対象地域で起きた主な地震(M6.0以上)
年月日Mag緯度経度深さその他
1944/07/19M 6.2N 33.6465°E 141.6078°0km関東南方はるか沖
1953/11/26M 7.4N 34.1578°E 141.4035°39km房総半島南東沖
1953/11/26M 6.0N 34.3983°E 141.3552°10km房総半島南東沖
1953/11/26M 6.5N 34.0780°E 141.3972°27km房総半島南東沖
1984/09/19M 6.6N 34.0550°E 141.5483°13km房総半島南東沖
2002/12/11M 6.1N 34.2220°E 141.9530°35km房総半島南東沖
2004/05/30M 6.7N 34.1080°E 141.8590°23km房総半島南東沖
2005/01/19M 6.8N 33.9370°E 142.0188°31km房総半島南東沖
2016/09/23M 6.7N 34.396°E 141.844°31km関東東方沖

房総沖三重会合点の「三角形の穴」
新妻信明著「プレートテクニクス - その新展開と日本列島 -」の図キャプションに 「三重会合点はフィリピン海プレートの厚さに対応する三角形の穴が存在しなければならない。
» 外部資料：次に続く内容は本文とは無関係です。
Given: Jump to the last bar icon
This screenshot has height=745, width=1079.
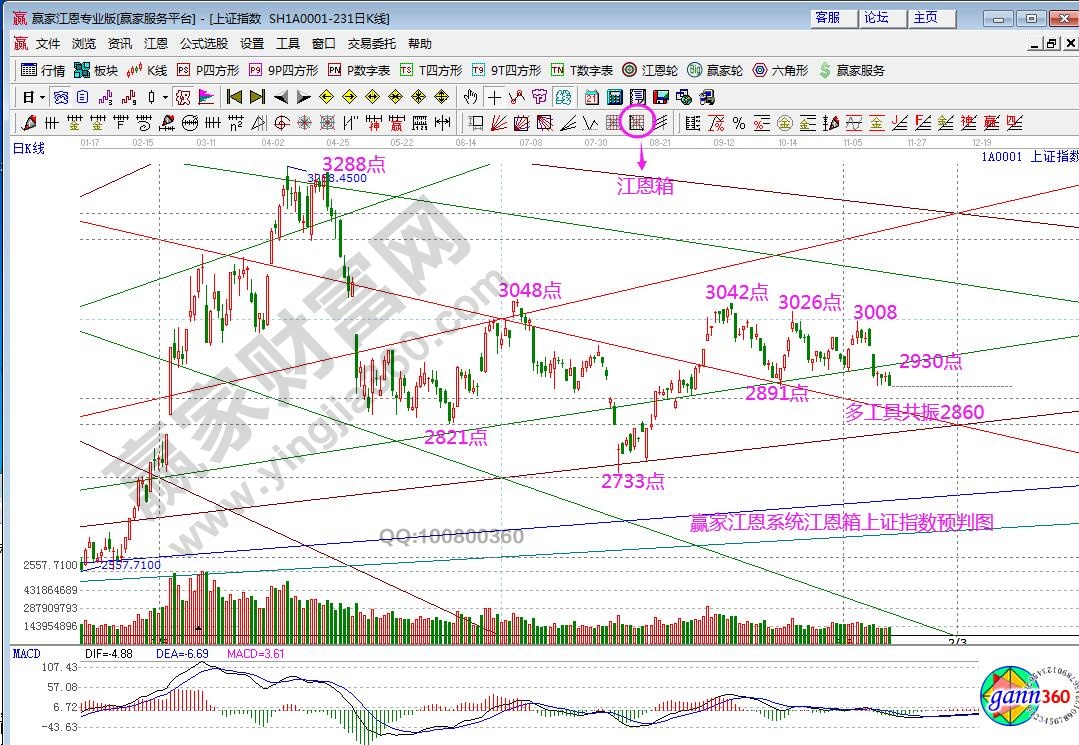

」(p.107) との記述があります。この「三角形の穴」のあたりをのぞいてみました(北緯34.25°、東経142.00°、深さ約9200m)。照明を強くしても穴が深くて暗いですが、なんとか見えるようです。 右の図は東側からのぞきみた図です。
※地形データは、日本海洋データセンターが公開している 「日本周辺の500mメッシュ海底地形データ J-EGG500」をベースにして緯度・経度沿いに加工しています。 カバーできないところは、アラスカ大学が公開している「GINA Global - Integrated - Topo/Bathymetry Grid」を使用。

図2-1 図2-2
図2 房総沖三重会合点の「三角形の穴」

房総沖三重会合点の「三角形」について、前掲の新妻信明著「プレートテクニクス」(p.106-110)からまとめてみました。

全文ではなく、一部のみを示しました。